One of the effective approaches to increase the specific energy of a supercapacitor while maintaining a high specific power is to dissolve active redox species, mediators into the liquid[i]^{,[ii],[iii],[iv]} and solid-state[v]^{,[vi],[vii],4} electrolytes in porous electrodes.^, Because the mediators are completely dispersed into the ion conducting electrolytes at the molecular level, the utilization rate of the active materials can be maximized. In order to further improve the specific energy of the mediator supercapacitor, redox species that receive/give off multiple electrons in a redox reaction were synthesized and used. It has been proven that the specific energy of a supercapacitor is limited by the ion depletion in the electrolyte during charging. In order to minimize the problem, we use so-called “complimentary” mediators in the positive and negative electrodes. In other words, a mediator that releases positive ions is used for the positive electrode and a mediator that releases negative ions is used for the negative electrode. For example, redox mediators in the form KMFe(CN)₆ (M: Y, La, Ce, Pr, or Ho) are used in the positive electrode while VOSO₄ is used in the negative electrode. Using rare earth metal based mediators, we improved the specific energy by 60% relative to that of our first generation supercapacitor while maintaining the high specific power. Typical cyclic voltammetry curves for supercapacitors with cathode containing KLaFe(CN)₆ or K₄Fe(CN)₆ mediator and anode containing VOSO₄ mediator in comparison with that for an active carbon based supercapacitor are shown in Figure 1. The mediator supercapacitor with the rare-earth mediator exhibited higher specific energy (˃40 Wh/kg) relative to the K₄Fe(CN)₆ mediator, high charge/discharge efficiency (˃99%) and high reversibility (capacity retention ˃ 90% after 10000 cycles). The specific energy is above the theoretical limit that is anticipated for EDLCs (~15 Wh/kg), which corresponds to depletion of ions in the electrolyte.[viii]

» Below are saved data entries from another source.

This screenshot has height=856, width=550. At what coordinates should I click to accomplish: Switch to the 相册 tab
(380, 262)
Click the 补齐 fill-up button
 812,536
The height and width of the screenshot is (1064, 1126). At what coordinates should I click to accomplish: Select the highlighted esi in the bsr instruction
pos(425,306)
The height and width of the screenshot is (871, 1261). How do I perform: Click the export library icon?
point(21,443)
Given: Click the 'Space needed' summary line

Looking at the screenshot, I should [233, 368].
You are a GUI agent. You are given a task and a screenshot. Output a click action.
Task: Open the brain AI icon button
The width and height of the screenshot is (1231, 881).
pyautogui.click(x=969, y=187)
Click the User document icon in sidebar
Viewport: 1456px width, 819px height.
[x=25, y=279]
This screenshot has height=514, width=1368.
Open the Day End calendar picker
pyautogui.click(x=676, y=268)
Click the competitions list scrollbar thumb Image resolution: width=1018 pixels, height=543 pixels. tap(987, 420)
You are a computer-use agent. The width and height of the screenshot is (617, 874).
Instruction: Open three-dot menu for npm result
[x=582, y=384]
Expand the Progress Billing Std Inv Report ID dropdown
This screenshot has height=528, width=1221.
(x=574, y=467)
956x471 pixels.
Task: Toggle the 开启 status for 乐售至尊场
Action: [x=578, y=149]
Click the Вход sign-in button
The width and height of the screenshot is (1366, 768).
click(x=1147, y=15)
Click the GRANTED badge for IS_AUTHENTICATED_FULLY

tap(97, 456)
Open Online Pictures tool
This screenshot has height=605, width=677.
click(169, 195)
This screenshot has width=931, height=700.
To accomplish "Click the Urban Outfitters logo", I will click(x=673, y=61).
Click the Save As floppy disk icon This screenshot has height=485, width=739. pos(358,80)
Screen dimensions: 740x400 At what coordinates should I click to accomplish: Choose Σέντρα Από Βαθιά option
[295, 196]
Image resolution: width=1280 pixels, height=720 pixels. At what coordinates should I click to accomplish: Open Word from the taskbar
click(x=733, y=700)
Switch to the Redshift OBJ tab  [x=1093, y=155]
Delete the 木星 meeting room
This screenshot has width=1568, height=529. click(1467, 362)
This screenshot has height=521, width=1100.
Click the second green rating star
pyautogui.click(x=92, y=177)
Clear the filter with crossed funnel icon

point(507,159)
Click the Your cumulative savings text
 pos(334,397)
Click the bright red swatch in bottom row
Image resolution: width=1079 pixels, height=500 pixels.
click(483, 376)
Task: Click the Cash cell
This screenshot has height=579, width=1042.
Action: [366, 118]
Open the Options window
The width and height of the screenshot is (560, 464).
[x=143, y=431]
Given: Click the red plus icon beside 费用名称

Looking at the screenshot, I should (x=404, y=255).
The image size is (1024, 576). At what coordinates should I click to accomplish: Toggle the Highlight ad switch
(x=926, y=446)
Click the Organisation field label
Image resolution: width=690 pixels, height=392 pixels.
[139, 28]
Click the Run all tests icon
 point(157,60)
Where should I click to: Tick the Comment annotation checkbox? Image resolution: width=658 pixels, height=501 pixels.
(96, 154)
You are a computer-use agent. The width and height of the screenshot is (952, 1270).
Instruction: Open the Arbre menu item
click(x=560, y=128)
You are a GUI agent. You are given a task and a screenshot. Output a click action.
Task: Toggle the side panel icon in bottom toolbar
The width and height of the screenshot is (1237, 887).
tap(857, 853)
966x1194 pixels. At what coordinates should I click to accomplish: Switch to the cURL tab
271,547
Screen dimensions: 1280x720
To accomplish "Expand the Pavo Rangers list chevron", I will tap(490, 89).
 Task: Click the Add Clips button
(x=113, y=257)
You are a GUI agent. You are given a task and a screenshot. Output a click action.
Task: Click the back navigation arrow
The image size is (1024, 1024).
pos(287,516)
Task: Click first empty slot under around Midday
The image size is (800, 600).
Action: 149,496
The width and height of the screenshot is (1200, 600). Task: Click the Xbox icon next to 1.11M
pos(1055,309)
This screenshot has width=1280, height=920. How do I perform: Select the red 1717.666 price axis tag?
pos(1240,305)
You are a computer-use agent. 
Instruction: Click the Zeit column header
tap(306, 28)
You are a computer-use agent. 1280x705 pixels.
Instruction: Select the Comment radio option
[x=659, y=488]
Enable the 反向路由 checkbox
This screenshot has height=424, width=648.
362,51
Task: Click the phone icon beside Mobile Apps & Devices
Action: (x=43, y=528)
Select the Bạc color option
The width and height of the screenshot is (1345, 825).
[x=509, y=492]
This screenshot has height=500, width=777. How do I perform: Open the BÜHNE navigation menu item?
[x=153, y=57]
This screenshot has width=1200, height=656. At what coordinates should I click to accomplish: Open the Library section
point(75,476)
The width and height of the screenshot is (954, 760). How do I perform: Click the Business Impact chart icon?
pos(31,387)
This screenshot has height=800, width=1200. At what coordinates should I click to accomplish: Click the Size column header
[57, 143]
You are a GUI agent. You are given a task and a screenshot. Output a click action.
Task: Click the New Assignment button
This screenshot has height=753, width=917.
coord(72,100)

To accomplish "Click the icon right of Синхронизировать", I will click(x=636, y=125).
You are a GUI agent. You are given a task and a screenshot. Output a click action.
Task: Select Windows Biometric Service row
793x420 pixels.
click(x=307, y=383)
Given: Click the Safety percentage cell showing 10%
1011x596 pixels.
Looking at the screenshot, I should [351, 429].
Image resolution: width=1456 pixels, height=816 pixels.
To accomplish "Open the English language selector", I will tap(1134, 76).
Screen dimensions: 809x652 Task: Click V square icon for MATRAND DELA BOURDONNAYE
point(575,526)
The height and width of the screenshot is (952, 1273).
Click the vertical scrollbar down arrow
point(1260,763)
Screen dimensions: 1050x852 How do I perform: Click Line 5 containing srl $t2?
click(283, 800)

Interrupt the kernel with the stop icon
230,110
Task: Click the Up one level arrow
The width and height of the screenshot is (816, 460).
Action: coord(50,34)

As the mediators were synthesized in-house, XPS, XRD, and SEM are used to insure the oxidation states and phase purity and reveal the morphology of the mediators. In Figure 2, the Fe 2p XPS spectra for the mediators are similar regardless of the rare-earth element being used. With the Fe 2p_3/2binding energy at ~709, Fe is present with an oxidation state of 2+ as one would expect in this type of material. The spectra for the rare-earth elements Y, La, Ce, and Pr (not shown) are consistent with all being present with an oxidation state of 3+. In the case of Ho, we anticipate the oxidization state to be 3+ but it was difficult to confirm due to lack of reference data. The C 1s spectra (not shown) are dominated by a contribution with binding energy near ~285 eV that corresponds to CN and hydrocarbon chemistries and a minor component with binding energy near 289 eV that corresponds to more oxidized carbon species. The XPS spectra of the N1s region are dominated by a major component with binding energy at 398.0 eV that corresponds to the CN chemistry and a minor component with binding energy near ~402 eV which could be attributed to NOx type of species. Additional ex situ and in situ structural characterization after polarization at different states of charge will be used to correlate with performance characteristics in order to explore the critical factors controlling energy, power, and capacity retention.